Friday, March 27, 2009

Walking and Riding Between Cars

Another official MTA rule regards walking or riding between subway cars. Supposedly, this is bad. In some cases, such as the 7 train, with its sudden hairpin turns careening on an elevated track, it is actually dangerous. But in most cases, the rule doesn’t make much sense. If you don’t like your car or would like to be in another one and are able-bodied enough to negotiate opening doors and stepping between moving train cars, feel free to walk between cars.

Here are some tips to make it safer: Try to minimize the amount of time that your feet are split between the cars, in case of sudden turns. Pull the latch to the right and open one door, step out while holding the handle, then cross to the ledge of the next car and open that door. If someone is leaning against the door in the next car, it is polite to rap on the window before opening it, so they are not startled into falling to their death.

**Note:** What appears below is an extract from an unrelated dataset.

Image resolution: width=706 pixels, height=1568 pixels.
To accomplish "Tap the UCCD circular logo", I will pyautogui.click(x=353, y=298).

Riding between cars—in the sense that you spend an extended amount of time there—is frowned upon by both the MTA and by me. First off, other people might want to pass through, and if you are blocking their path of egress, what’s that about? And secondly, extended riding between cars just leaves too much chance for accidents to happen.

Most people who ride between cars are either rebellious teens, or people who decide their commute would be improved with a smoke break of some type. If you stay there long enough, the MTA will catch and ticket you. Especially on the 7 train.

Note: Most of these doors are locked on older train cars on the N, R, Q, B, and D trains. In the case of an emergency, they are automatically unlocked.

Close the Door! Can’t You See I’m Using The Toilet?

The other reason people ride or stand between subway cars for an extended period of time is if they need to use the toilet. It often happens that inebriated young men will step between cars to relieve themselves. (Beware of backsplash, as they will usually just pee on the actual door itself if it is locked).

If you decide to do this, use caution! Remember, direct the stream AWAY FROM THE THIRD RAIL! I can’t imagine how painful it would be to be electrocuted to death via 625 volts DC coursing through your junk, and frankly, I don’t want to.

On the very rare occasion, you may also find women relieving themselves between cars. One unforgettable tale is that of a friend who, attempting to pass through to another car, encountered a homeless woman squatting, taking a shit.

“Close the door! Can’t you see I’m in the toilet?” she hollered. As crazy as that may be, it is in fact quite impolite to walk into the toilet while someone is using it. And, since you may no longer want to walk between those particular cars once that person is finished, wait until the next station stop, and take the scenic route.